Informed pessimism leads me to believe, however, that one such ruling will not undermine the fierce ideology that seeks to treat every person as a potential suspect. Especially when such a worldview can point to recent "lone wolf" attacks, like the shooting in Garland, Texas, last week, as evidence that terror can spring from anywhere. Little matter that one of the shooter's inclusion on an FBI watchlist did not prevent the attack. A case like this should raise a challenge to the assumption that surveillance and security are one; instead, the shooting is used as grounds for more ubiquitous surveillance.

To be sure, though, the proposed USA Freedom Act would not put an end to mass surveillance. Rather it would shift the hands in which data collections are held — by a third party, instead of the government directly. But it would take some disregard of recent history to think government access to this information would be tightly, ethically controlled, or based on transparent and broadly agreed upon motives. Moving our data elsewhere in the corporate-government surveillance nexus does not render us unsurveilled.

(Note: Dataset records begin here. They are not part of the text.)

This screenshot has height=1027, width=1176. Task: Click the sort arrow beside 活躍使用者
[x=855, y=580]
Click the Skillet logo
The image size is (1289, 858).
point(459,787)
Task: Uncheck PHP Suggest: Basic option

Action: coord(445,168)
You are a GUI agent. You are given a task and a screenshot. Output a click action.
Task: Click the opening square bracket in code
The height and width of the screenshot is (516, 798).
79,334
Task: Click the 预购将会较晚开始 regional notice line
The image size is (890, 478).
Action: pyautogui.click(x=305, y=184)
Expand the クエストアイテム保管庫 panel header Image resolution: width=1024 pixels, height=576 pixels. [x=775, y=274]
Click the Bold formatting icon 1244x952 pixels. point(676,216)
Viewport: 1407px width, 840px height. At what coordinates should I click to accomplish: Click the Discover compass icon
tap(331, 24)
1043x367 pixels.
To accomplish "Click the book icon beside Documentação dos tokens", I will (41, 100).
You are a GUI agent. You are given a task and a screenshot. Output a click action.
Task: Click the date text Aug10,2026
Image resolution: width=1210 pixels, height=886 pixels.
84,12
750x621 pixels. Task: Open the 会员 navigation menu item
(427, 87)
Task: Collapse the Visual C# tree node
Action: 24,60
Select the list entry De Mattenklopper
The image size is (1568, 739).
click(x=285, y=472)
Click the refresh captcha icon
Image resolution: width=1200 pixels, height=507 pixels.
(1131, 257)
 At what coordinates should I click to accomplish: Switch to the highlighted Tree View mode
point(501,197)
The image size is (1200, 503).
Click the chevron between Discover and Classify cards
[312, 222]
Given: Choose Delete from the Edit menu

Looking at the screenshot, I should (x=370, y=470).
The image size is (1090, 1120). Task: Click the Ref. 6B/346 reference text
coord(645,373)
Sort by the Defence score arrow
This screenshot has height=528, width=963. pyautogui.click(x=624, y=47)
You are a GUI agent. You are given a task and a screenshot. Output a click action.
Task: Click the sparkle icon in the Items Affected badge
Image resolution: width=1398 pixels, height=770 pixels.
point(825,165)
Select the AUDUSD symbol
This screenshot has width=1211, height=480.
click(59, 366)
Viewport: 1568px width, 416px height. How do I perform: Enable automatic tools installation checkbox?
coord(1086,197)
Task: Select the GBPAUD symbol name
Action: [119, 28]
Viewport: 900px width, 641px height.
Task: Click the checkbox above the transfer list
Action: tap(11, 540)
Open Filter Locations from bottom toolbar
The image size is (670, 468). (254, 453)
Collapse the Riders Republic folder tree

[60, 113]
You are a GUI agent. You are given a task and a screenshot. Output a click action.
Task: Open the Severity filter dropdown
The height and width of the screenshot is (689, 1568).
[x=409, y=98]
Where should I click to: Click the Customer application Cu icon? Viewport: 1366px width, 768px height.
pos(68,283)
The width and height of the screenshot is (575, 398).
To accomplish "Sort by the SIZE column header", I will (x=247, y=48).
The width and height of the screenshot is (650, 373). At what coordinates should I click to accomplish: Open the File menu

So while it would certainly be troubling if the Patriot Act were renewed in its current form—Congress can't pretend it doesn't know what it’s really voting through this time—the act's expiration, or replacement with the weakly reformed USA Freedom Act would not signify Congress clamping down on national security excesses. Congress will not starve the drooling Nat Sec monster.

We must make collective efforts to render ourselves less palatable as data meals. A smattering of individuals using better privacy practices, for example, will not slow the data collection metabolism. But if we are all as encrypted and protected as possible, our data masses will come in harder shells, that may chip the teeth and and clog the digestion of the chomping surveillance beast.